Deploying a Simple and Secure Docker Registry

15 Jul 2016

There comes a time in everybody's life where they realize they have to run their own Docker Registry. Unfortunately there's not a lot of good information on how to run one. Docker's documentation is pretty good, but is verbose and spread across a lot of different pages. This means having half a dozen tabs open and searching for the right information.

It's common to run the Docker Registry with little to no security settings, and fronting it with NGINX or Apache to provide this security. But there is another way.

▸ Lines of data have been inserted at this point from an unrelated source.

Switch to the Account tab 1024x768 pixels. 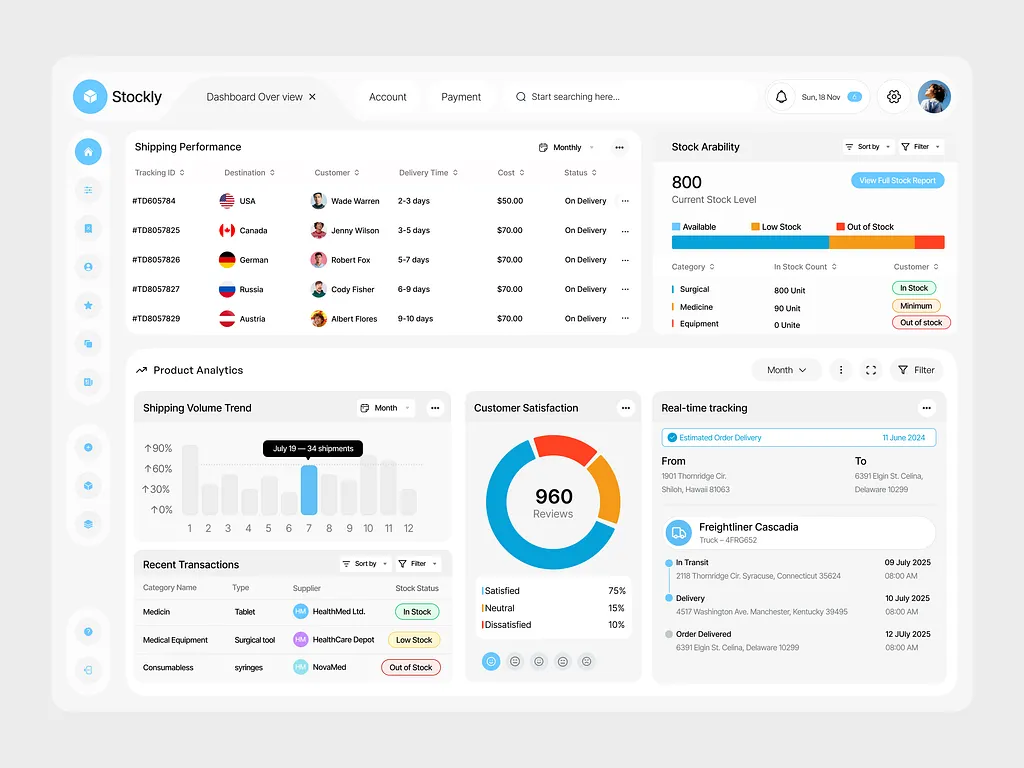point(387,97)
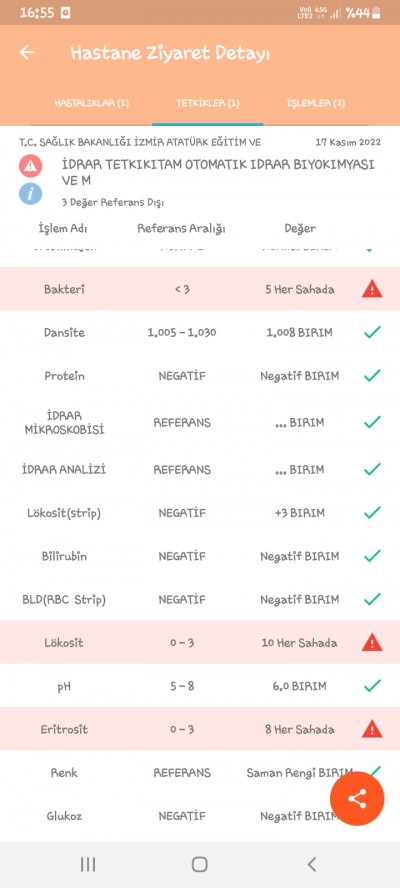
Task: Tap warning triangle in Lökosit row
Action: (x=372, y=643)
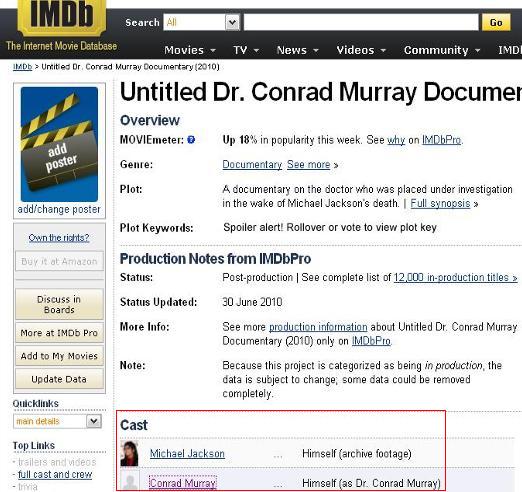Click Discuss in Boards button
Screen dimensions: 522x492
point(59,304)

In this post, I will show how to run the Docker Registry securely by itself with both TLS certificate backed encryption and certificate based endpoint authorization.

If you need to do advanced stuff like authenticate against LDAP, you'll still want to go down the reverse proxy road.

For simplicity, I will will assume a single registry running on the local filesystem and will avoid using OS specific init systems by focusing just on the docker commands themselves. This should work on any system capable of running Docker.


To begin, boot a server that has Docker installed.

For an OS with Docker already installed, I recommend CoreOS. However you could just as easily boot Ubuntu or CentOS and run curl -sSL | sudo bash if you're into that sort of thing.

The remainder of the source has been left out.